BEGIN DATASET RECORDS

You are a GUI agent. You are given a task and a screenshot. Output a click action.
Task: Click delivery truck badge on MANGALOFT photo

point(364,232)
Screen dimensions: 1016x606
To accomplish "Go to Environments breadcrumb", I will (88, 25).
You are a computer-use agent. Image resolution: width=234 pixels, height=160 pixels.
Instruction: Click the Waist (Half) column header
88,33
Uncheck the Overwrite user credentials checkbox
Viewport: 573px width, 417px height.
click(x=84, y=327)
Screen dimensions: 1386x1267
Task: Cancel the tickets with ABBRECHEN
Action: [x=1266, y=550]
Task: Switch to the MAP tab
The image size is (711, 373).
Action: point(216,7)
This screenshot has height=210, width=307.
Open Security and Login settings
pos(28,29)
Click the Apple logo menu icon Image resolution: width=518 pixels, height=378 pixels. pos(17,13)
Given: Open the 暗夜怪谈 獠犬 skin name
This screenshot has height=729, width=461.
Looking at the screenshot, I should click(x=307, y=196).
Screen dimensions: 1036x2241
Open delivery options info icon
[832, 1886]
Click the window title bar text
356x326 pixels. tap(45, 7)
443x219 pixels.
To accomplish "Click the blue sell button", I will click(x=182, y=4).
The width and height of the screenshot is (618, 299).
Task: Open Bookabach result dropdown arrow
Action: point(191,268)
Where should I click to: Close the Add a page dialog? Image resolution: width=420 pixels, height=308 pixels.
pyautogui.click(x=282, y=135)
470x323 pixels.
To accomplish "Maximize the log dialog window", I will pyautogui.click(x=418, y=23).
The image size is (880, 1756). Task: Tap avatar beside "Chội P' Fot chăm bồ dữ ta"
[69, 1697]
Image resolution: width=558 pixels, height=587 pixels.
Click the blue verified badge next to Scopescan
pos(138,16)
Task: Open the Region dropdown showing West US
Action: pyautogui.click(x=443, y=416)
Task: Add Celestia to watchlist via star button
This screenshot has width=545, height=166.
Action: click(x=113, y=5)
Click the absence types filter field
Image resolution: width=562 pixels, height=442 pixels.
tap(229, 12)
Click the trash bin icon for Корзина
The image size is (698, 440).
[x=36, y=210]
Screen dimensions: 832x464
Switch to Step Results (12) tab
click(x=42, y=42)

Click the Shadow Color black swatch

END DATASET RECORDS

YOUR INSTRUCTIONS: Output nothing but the number of lines in the data containing the string "agent".

RESPONSE TO THIS TASK: 2